Showing 2 changed files with 692 additions and 0 deletions.
diff --git a/sycamore-local-development-example.md b/sycamore-local-development-example.md
@@ -0,0 +1,382 @@
+These instructions have been tested on MacOS 14.0, MacOS 13.4.1, and Ubuntu 23.10; they may have to be tweaked for other environments
+
+# Write and iterate on Sycamore jobs locally
+
+The Quickstart configuration for Aryn Search easily launches containers for the full stack. However, you may prefer to write and iterate on your Sycamore data processing scripts locally, and load the output of these tests into the containerized Aryn stack. A benefit of this approach is that you can use a local Jupyter Notebook to develop your scripts.
+
+In this example, we will:
+
+- [Install and run components](#Install-and-run-components)

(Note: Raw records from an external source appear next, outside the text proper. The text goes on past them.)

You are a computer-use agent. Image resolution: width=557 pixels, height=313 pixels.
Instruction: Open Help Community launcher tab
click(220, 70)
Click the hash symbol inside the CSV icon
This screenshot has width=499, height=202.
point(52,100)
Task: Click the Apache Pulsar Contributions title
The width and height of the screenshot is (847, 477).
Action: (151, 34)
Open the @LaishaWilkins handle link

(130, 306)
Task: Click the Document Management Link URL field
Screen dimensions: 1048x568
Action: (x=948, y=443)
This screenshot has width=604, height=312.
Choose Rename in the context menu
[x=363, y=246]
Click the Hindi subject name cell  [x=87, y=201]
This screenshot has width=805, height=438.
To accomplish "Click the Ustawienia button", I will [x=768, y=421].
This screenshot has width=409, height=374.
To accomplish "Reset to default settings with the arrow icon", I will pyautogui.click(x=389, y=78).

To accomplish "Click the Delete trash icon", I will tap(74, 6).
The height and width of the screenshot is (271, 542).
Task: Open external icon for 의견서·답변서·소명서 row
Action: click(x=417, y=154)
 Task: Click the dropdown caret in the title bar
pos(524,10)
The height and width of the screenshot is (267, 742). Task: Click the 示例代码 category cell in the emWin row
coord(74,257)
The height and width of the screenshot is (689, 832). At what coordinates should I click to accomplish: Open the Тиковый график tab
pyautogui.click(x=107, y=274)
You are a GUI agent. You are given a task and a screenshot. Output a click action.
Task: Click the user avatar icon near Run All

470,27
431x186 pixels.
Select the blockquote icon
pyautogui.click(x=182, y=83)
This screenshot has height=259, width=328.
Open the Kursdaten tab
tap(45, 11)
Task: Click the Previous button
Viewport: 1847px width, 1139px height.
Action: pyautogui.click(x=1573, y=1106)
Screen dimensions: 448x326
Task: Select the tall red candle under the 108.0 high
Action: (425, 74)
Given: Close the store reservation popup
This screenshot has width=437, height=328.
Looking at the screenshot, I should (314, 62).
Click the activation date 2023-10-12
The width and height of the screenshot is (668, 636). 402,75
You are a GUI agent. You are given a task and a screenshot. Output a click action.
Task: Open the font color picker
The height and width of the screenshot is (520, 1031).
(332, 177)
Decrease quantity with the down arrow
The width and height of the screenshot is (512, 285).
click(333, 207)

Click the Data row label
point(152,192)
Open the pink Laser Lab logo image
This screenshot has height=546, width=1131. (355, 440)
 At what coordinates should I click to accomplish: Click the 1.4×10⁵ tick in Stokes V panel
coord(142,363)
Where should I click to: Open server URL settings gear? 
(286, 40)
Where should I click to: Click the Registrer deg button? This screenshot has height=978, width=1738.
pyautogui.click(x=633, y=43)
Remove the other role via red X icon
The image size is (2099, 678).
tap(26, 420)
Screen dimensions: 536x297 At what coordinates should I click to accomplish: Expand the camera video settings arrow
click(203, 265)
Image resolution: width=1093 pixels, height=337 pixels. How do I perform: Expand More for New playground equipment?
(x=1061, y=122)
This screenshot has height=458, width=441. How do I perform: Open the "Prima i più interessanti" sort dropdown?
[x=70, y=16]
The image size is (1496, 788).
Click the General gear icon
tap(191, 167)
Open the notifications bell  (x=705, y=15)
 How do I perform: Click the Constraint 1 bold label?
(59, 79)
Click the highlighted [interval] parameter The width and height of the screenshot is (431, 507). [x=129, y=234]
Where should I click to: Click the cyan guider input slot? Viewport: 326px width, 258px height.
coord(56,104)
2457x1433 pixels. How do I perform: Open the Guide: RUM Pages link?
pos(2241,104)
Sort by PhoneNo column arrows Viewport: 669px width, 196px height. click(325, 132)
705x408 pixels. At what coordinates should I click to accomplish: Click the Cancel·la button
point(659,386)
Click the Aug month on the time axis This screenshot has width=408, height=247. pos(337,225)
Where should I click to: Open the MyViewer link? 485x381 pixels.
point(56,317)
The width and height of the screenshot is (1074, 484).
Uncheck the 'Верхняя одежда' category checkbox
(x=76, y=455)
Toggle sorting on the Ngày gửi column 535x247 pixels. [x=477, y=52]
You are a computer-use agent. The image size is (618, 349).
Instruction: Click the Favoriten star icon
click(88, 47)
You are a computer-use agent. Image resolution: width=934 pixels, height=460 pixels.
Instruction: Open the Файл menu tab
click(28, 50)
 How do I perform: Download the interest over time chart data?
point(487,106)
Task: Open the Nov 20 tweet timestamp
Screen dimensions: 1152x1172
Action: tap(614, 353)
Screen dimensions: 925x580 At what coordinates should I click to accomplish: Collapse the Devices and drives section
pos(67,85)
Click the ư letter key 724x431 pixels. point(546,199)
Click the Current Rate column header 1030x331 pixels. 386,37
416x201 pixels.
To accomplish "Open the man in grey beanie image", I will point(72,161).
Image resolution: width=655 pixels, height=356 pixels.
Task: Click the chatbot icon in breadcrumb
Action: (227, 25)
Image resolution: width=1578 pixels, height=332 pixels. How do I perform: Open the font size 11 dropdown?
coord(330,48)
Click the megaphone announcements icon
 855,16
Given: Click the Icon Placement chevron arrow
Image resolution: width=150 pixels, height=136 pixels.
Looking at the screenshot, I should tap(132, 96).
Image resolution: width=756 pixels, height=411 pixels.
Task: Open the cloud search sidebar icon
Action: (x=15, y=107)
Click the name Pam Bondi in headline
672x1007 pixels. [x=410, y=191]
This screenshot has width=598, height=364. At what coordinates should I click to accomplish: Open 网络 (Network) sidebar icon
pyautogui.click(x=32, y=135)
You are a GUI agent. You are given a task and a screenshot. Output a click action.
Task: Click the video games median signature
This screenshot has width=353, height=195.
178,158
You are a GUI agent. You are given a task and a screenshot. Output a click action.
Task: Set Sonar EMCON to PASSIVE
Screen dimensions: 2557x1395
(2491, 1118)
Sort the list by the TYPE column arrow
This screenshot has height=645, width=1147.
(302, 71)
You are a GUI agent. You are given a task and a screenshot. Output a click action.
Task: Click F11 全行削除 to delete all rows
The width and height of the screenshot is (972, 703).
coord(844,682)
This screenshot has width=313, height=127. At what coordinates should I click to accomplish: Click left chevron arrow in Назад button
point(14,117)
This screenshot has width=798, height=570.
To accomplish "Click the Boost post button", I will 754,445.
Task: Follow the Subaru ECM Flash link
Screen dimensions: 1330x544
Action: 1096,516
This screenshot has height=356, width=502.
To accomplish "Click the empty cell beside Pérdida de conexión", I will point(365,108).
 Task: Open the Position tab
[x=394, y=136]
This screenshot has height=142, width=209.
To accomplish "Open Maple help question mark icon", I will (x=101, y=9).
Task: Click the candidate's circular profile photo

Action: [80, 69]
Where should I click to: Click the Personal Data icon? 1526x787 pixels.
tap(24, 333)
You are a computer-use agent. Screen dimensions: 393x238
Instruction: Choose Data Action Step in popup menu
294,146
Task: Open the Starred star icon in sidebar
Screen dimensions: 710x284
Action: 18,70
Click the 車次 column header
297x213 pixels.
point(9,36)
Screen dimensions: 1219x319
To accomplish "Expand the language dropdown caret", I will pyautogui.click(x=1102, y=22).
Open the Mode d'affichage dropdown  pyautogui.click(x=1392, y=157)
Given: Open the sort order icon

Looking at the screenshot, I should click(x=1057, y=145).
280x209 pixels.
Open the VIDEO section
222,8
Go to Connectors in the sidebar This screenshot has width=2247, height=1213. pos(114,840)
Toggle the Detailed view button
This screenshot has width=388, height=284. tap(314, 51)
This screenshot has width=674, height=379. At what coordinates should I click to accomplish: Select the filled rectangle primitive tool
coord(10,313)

+- [Write an initial Sycamore job](#Write-an-initial-Sycamore-job)
+- [Add metadata extraction using GenAI](#Add-metadata-extraction-using-GenAI)
+
+The full notebook that includes the final code of the Sycamore job is [here](https://github.com/aryn-ai/quickstart/blob/main/sycamore_local_dev_example.ipynb).
+
+## Install and run components
+
+1. Launch Aryn Search using the containerized Quickstart following [these instructions](https://github.com/aryn-ai/quickstart#readme). However, a few notes on this step specific to this example:
+
+- This example doesn't need Amazon Textract or Amazon S3, so you do not need to have or provide AWS credentials.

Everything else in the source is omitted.